José Carlos Ary dos Santos - Kyrie
Há uma afonia que não é falta de voz física. É o sufoco da alma: um universo inteiro para gritar, mas que esbarra no silêncio do mundo ou na hipocrisia das palavras que não dizem nada.
É o nó na garganta de quem se recusa a viver em tons de cinza, ou a aceitar o amor de plástico de quem nunca ardeu. A sede do visceral. A prece por quem carrega as palavras mais lindas do mundo dentro de si — e as sufoca, por medo ou por desterro.

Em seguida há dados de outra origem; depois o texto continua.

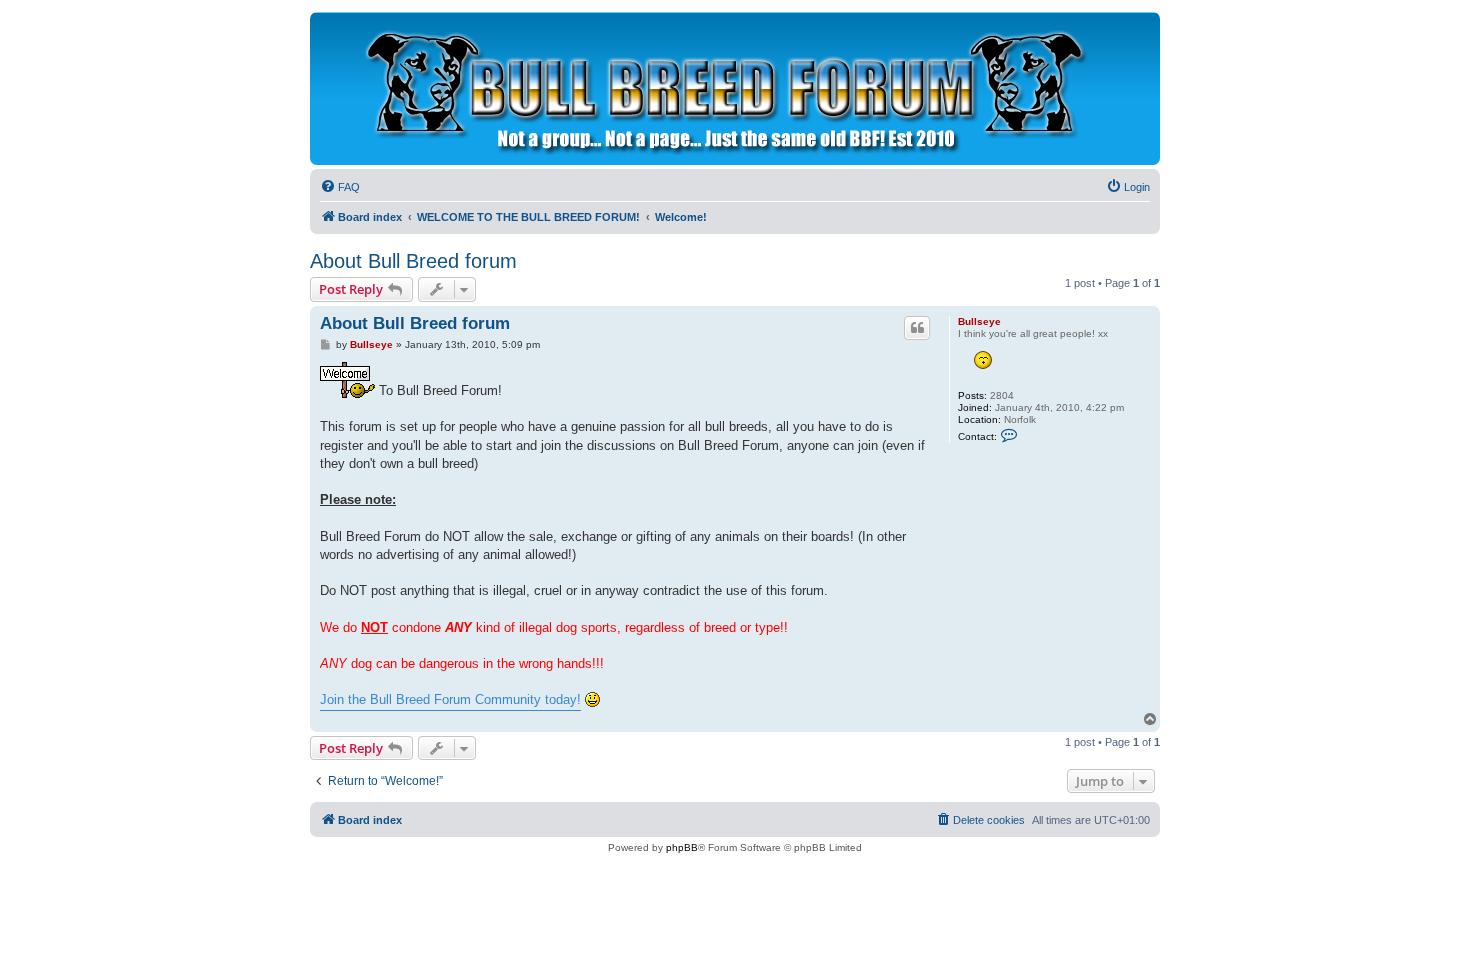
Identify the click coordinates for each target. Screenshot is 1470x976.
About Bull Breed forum (413, 261)
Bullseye (979, 321)
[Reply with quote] (917, 328)
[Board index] (721, 88)
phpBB (682, 847)
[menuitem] (340, 187)
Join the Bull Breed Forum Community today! (450, 699)
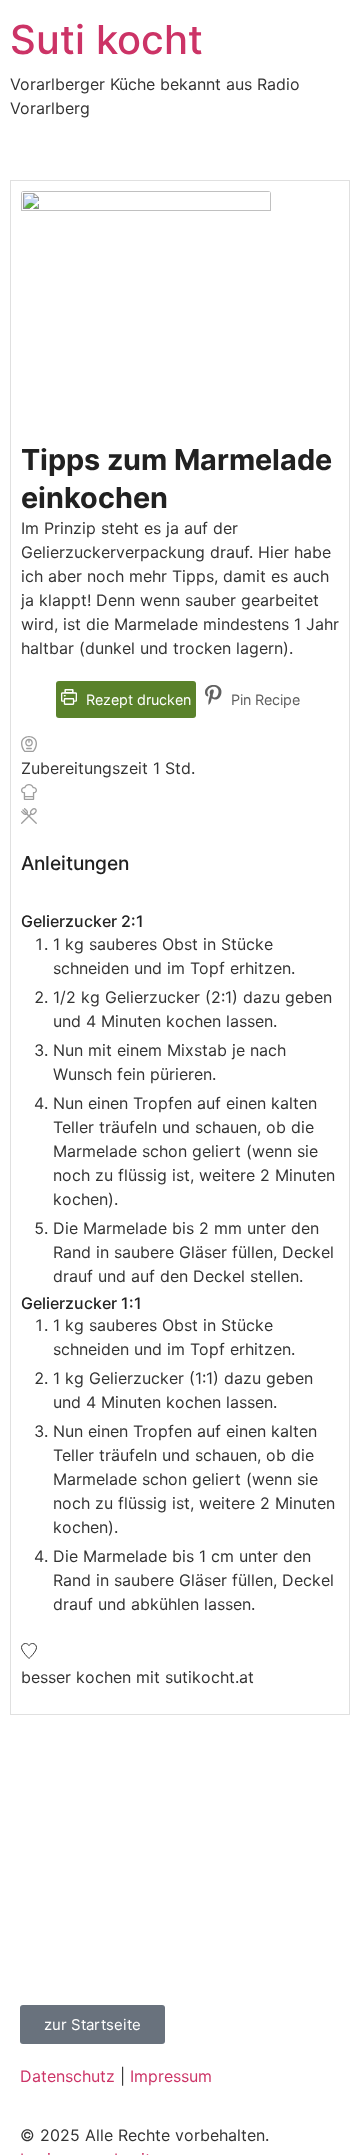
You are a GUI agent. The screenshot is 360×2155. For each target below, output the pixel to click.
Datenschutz (67, 2076)
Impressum (171, 2076)
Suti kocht (106, 39)
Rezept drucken (136, 699)
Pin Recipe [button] (263, 699)
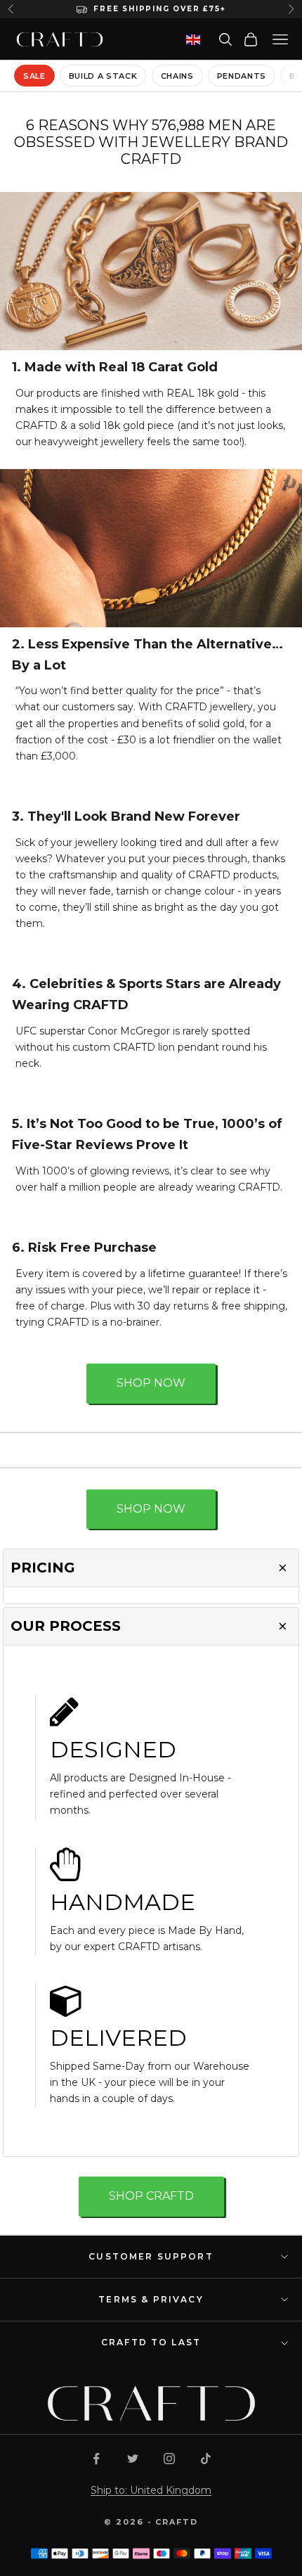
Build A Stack (103, 76)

Para que as palavras deixem de ser preto e branco, é preciso aceitar que proferi-las tem um custo. Não o custo da métrica ou da forma — o custo de quem ouve e reconhece que algo mudou.
A voz sem filtro não é descuido.
É uma declaração.
Recusar o revestimento da linguagem polida.
Recusar o amor que não arde, a paz que não custou nada.
Isso é um ato político — mesmo que só uma pessoa o ouça.
Que a tua voz morda.
Que queime.
Que incendeie o silêncio.
Um vulcão no peito não serve para sussurrar.